The vessel’s crew members were 78 Russians, 42 people from Myanmar and the remainder from Latvia, Ukraine and Vanuatu, Tass said.

One possible cause of the sinking might have been an overloaded dragnet, Oleg Kozhemyako, the acting governor of the Sakhalin region, where the Dalny Vostok’s home port was, told LifeNews television.

“Given the fact that the tragedy occurred quickly and unexpectedly, and the ship was registered and met all technical requirements, I think there was a violation of rules when it comes to overload and balancing of the vessel,” Kozhemyako said.

Another theory was that the vessel collided with an ice mass.

The emergencies ministry was directing response operations, which included 19 vessels.

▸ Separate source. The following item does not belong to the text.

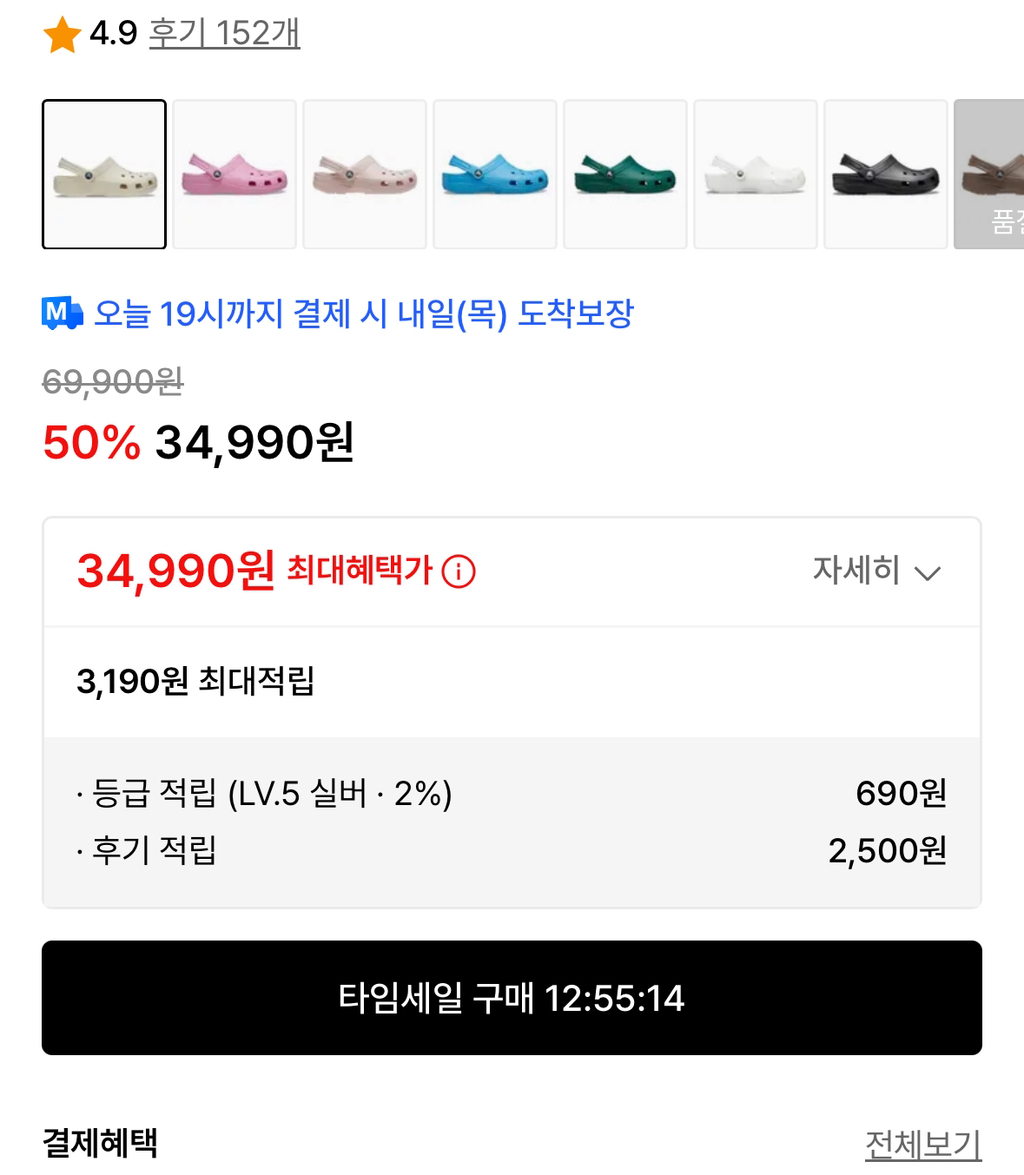Select the beige clog color thumbnail
Viewport: 1024px width, 1175px height.
coord(104,174)

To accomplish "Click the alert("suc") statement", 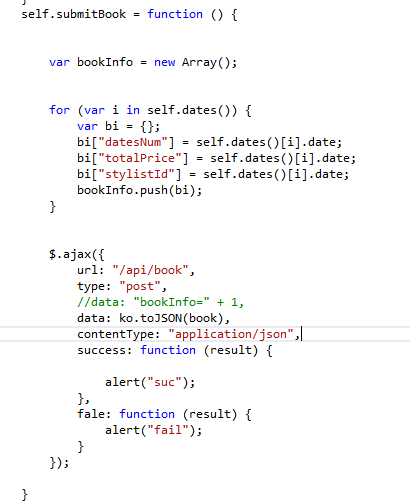I will 150,382.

The ministry’s Moscow-based chief, Vladimir Puchkov, said rescue officials were considering whether helicopters could be sent to more swiftly evacuate the injured.

The Andromeda wasn’t expected to reach its port on Sakhalin until Monday, Tass said.

The sinking of the Dalny Vostok, which means “far east,” was one of the country’s deadliest maritime disasters in years. An overcrowded tourist vessel sank in the Volga River in 2011, killing 122 people, and more than 50 died when a drilling rig sank in a storm later that year off Sakhalin Island.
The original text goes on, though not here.